Source code for torch_geometric.nn.aggr.patch_transformer

import math
from typing import List, Optional, Union

import torch
from torch import Tensor

from torch_geometric.experimental import disable_dynamic_shapes
from torch_geometric.nn.aggr import Aggregation
from torch_geometric.nn.aggr.utils import MultiheadAttentionBlock
from torch_geometric.nn.encoding import PositionalEncoding
from torch_geometric.utils import scatter


[docs]class PatchTransformerAggregation(Aggregation):
    r"""Performs patch transformer aggregation in which the elements to
    aggregate are processed by multi-head attention blocks across patches, as
    described in the `"Simplifying Temporal Heterogeneous Network for
    Continuous-Time Link Prediction"
    <https://dl.acm.org/doi/pdf/10.1145/3583780.3615059>`_ paper.

    Args:
        in_channels (int): Size of each input sample.
        out_channels (int): Size of each output sample.
        patch_size (int): Number of elements in a patch.
        hidden_channels (int): Intermediate size of each sample.
        num_transformer_blocks (int, optional): Number of transformer blocks
            (default: :obj:`1`).
        heads (int, optional): Number of multi-head-attentions.
            (default: :obj:`1`)
        dropout (float, optional): Dropout probability of attention weights.
            (default: :obj:`0.0`)
        aggr (str or list[str], optional): The aggregation module, *e.g.*,
            :obj:`"sum"`, :obj:`"mean"`, :obj:`"min"`, :obj:`"max"`,
            :obj:`"var"`, :obj:`"std"`. (default: :obj:`"mean"`)
        device (torch.device, optional): The device of the module.
            (default: :obj:`None`)
    """
    def __init__(
        self,
        in_channels: int,
        out_channels: int,
        patch_size: int,
        hidden_channels: int,
        num_transformer_blocks: int = 1,
        heads: int = 1,
        dropout: float = 0.0,
        aggr: Union[str, List[str]] = 'mean',
        device: Optional[torch.device] = None,
    ) -> None:
        super().__init__()

        self.in_channels = in_channels
        self.out_channels = out_channels
        self.patch_size = patch_size
        self.aggrs = [aggr] if isinstance(aggr, str) else aggr

        assert len(self.aggrs) > 0
        for aggr in self.aggrs:
            assert aggr in ['sum', 'mean', 'min', 'max', 'var', 'std']

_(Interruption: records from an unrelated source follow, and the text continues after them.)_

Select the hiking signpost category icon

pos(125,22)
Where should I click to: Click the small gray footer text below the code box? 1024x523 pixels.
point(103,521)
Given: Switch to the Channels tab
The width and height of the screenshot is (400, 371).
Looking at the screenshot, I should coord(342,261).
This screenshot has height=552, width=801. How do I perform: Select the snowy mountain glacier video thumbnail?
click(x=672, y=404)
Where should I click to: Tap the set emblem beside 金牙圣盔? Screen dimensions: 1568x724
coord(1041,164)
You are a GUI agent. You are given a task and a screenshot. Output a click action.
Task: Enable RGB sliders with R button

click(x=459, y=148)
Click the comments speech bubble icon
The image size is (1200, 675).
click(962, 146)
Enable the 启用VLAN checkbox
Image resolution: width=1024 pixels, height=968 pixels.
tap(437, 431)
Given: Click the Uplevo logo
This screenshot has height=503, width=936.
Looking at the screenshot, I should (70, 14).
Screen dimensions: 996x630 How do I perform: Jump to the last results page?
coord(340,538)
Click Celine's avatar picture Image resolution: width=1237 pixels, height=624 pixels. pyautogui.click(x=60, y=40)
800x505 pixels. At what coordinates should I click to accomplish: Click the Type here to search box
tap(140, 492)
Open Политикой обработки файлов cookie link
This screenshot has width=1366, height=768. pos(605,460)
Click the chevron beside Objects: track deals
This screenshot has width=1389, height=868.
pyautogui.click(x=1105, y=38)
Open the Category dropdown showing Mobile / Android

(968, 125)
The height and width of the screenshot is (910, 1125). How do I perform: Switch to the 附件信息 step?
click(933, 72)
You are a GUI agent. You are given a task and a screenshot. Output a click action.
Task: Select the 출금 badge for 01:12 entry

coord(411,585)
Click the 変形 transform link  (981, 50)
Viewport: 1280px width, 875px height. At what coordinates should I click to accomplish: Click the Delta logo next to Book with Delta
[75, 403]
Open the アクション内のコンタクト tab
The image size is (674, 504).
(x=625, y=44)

        self.lin = torch.nn.Linear(in_channels, hidden_channels, device=device)
        self.pad_projector = torch.nn.Linear(
            patch_size * hidden_channels,
            hidden_channels,
            device=device,
        )
        self.pe = PositionalEncoding(hidden_channels, device=device)

        self.blocks = torch.nn.ModuleList([
            MultiheadAttentionBlock(
                channels=hidden_channels,
                heads=heads,
                layer_norm=True,
                dropout=dropout,
                device=device,
            ) for _ in range(num_transformer_blocks)
        ])

        self.fc = torch.nn.Linear(
            hidden_channels * len(self.aggrs),
            out_channels,
            device=device,
        )

[docs]    def reset_parameters(self) -> None:
        self.lin.reset_parameters()
        self.pad_projector.reset_parameters()
        self.pe.reset_parameters()
        for block in self.blocks:
            block.reset_parameters()
        self.fc.reset_parameters()

[docs]    @disable_dynamic_shapes(required_args=['dim_size', 'max_num_elements'])
    def forward(
        self,
        x: Tensor,
        index: Tensor,
        ptr: Optional[Tensor] = None,
        dim_size: Optional[int] = None,
        dim: int = -2,
        max_num_elements: Optional[int] = None,
    ) -> Tensor:

        if max_num_elements is None:
            if ptr is not None:
                count = ptr.diff()
            else:
                count = scatter(torch.ones_like(index), index, dim=0,
                                dim_size=dim_size, reduce='sum')
            max_num_elements = int(count.max()) + 1

        # Set `max_num_elements` to a multiple of `patch_size`:
        max_num_elements = (math.floor(max_num_elements / self.patch_size) *
                            self.patch_size)

        x = self.lin(x)

        # TODO If groups are heavily unbalanced, this will create a lot of
        # "empty" patches. Try to figure out a way to fix this.
        # [batch_size, num_patches * patch_size, hidden_channels]
        x, _ = self.to_dense_batch(x, index, ptr, dim_size, dim,
                                   max_num_elements=max_num_elements)

        # [batch_size, num_patches, patch_size * hidden_channels]
        x = x.view(x.size(0), max_num_elements // self.patch_size,
                   self.patch_size * x.size(-1))

        # [batch_size, num_patches, hidden_channels]
        x = self.pad_projector(x)

        x = x + self.pe(torch.arange(x.size(1), device=x.device))

        # [batch_size, num_patches, hidden_channels]
        for block in self.blocks:
            x = block(x, x)

        # [batch_size, hidden_channels]
        outs: List[Tensor] = []
        for aggr in self.aggrs:
            out = getattr(torch, aggr)(x, dim=1)
            outs.append(out[0] if isinstance(out, tuple) else out)
        out = torch.cat(outs, dim=1) if len(outs) > 1 else outs[0]

        # [batch_size, out_channels]
        return self.fc(out)

    def __repr__(self) -> str:
        return (f'{self.__class__.__name__}({self.in_channels}, '
                f'{self.out_channels}, patch_size={self.patch_size})')